Laia Abril has a solo show at the Museo del Romanticismo in Madrid, featuring seven life-size portraits exploring the effects of endometriosis. The subjects of these portraits include six women and one trans man. Abril said, "The idea was to visualise in real size. Their bodies in moments of pain, but also they were showing us what are the different positions they take when they try to have relief from that pain." She added, "It's kind of a fight between our body helping us to be resilient and fighting the pain, but also our body needs to be disconnected because it's carrying a lot of pain."
The Fernán Gómez center hosts Lux and Umbra, a retrospective of the work of Dutch photographer Viviane Sassen, who spent her childhood in Kenya. Rafal Milach also has an exhibition at Circulo de Bellas Artes, featuring work from the Archive of Public Protests. This archive is a platform for photographs addressing social and political tensions in Poland and eastern Europe. Milach stated, "protest photography is quite boring visually, it always looks the same".

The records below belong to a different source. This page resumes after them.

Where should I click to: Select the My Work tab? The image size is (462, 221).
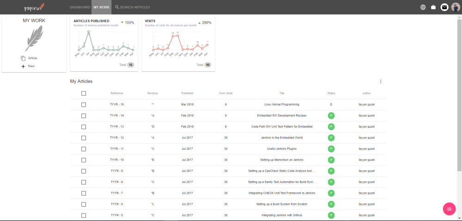(101, 7)
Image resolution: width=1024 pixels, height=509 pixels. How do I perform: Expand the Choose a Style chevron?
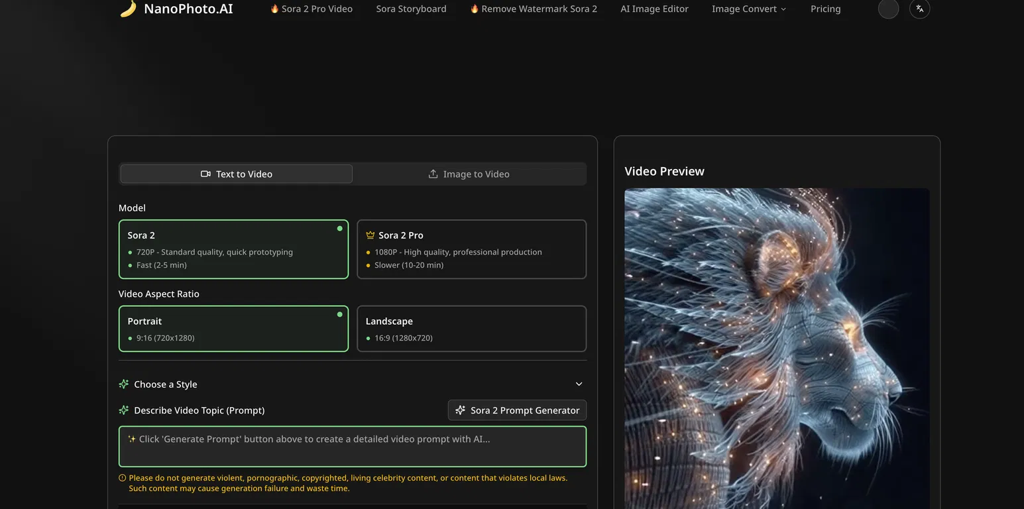(579, 384)
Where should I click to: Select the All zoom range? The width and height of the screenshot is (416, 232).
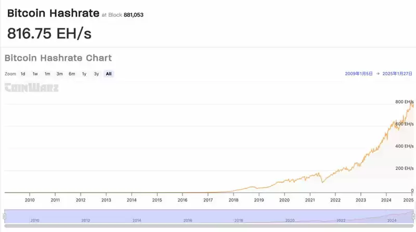click(x=109, y=74)
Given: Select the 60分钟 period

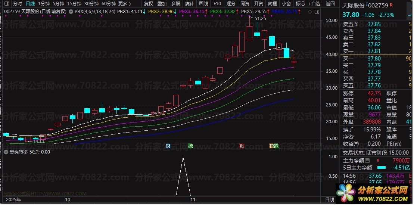Looking at the screenshot, I should point(109,4).
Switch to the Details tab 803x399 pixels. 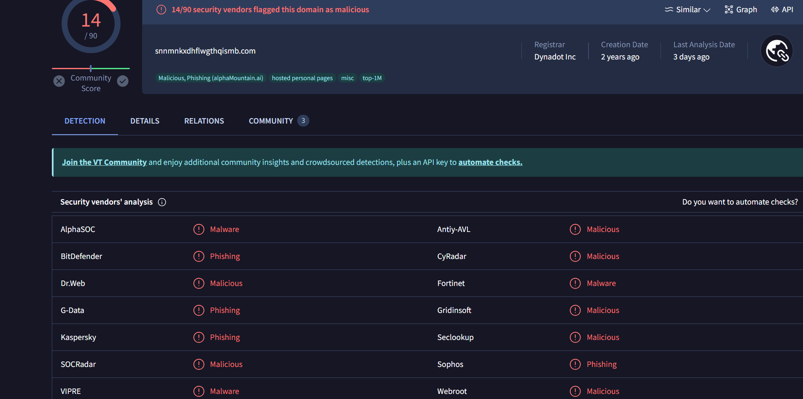coord(145,121)
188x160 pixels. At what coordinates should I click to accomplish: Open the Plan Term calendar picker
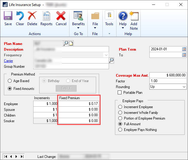click(x=184, y=49)
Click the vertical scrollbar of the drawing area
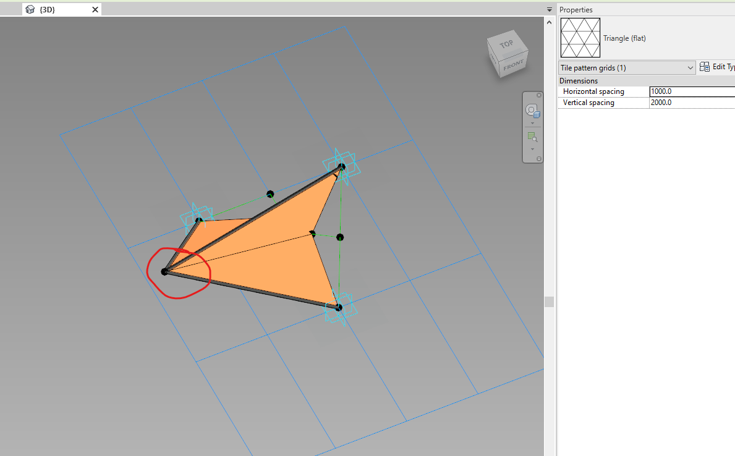Image resolution: width=735 pixels, height=456 pixels. [x=549, y=301]
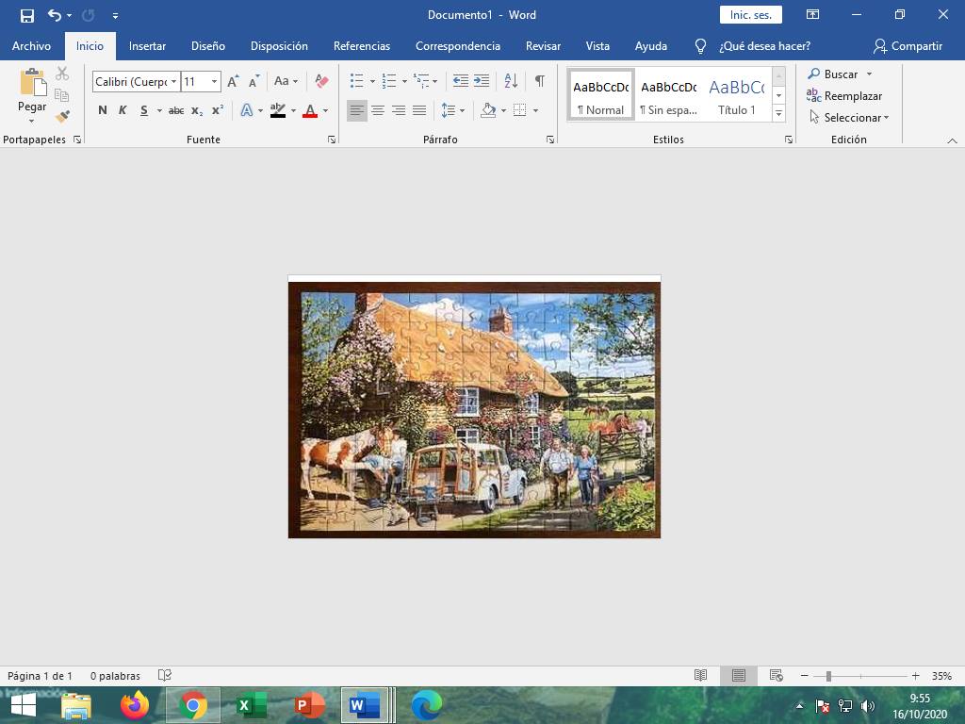Screen dimensions: 965x724
Task: Click the Sort A-Z icon
Action: 511,81
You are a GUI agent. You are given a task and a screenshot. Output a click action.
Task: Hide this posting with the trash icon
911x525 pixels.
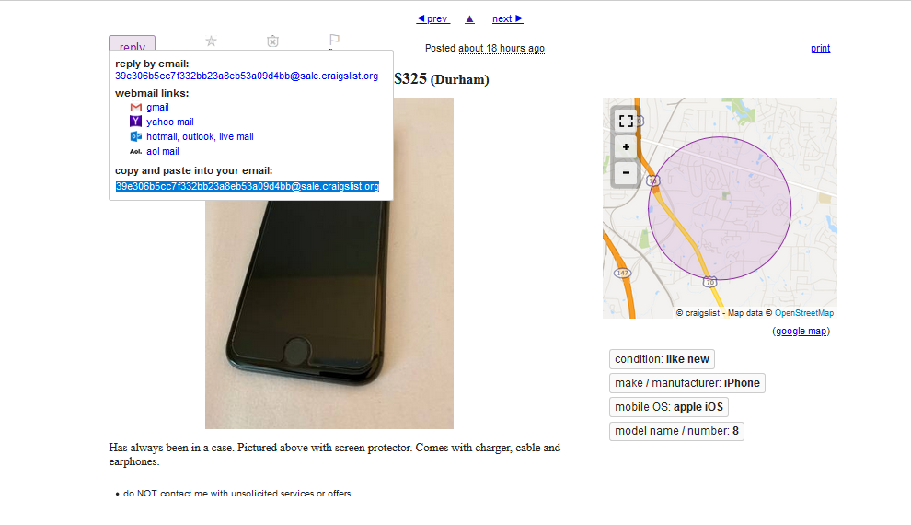pyautogui.click(x=272, y=41)
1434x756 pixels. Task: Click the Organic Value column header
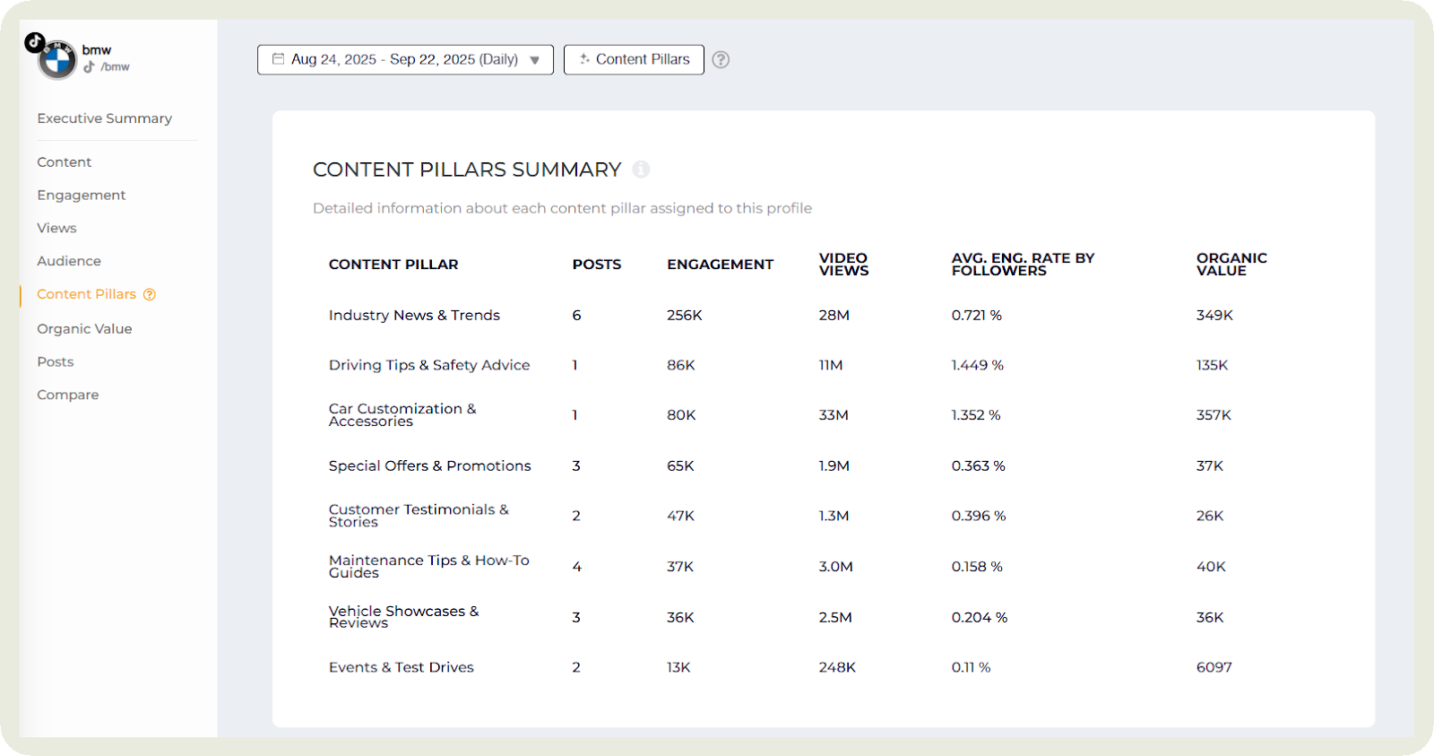pos(1231,265)
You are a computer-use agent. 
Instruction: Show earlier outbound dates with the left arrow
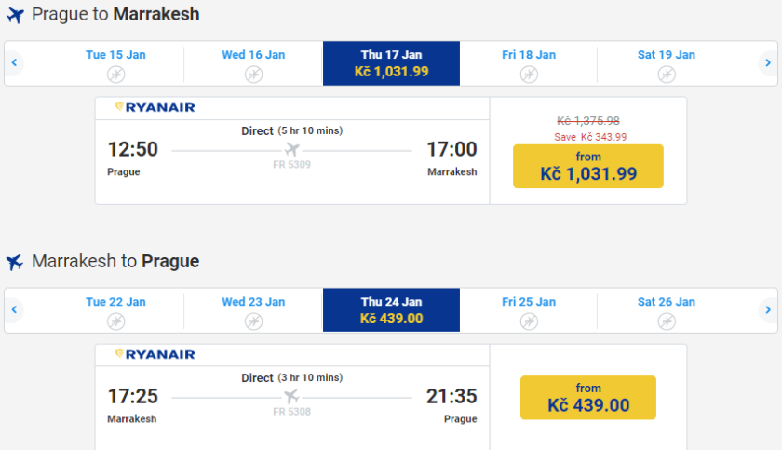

The group show Reimagining features 13 projects by photographers. These include Txema Salvans' series Wreckage of a Catastrophe and Jon Gorospe's exhibition The Grid, which uses video and audio to examine commuting environments and routines. Aleix Plademunt displays more than 120 black-and-white photographs in a series evoking a colonial gaze on rubber trees in the Peruvian rainforest. Eduardo Nave presents a series titled Espacio Disponible. Fundación Mapfre also hosts an exhibition titled Richard Avedon. In the American West, 1979-1984, for which Avedon used a team of assistants, a large format camera, and a backdrop for his portraits. Espacio Fundación Telefónica hosts an exhibition titled Robert Frank and The Americans, with Frank using a Leica 35mm camera for his work.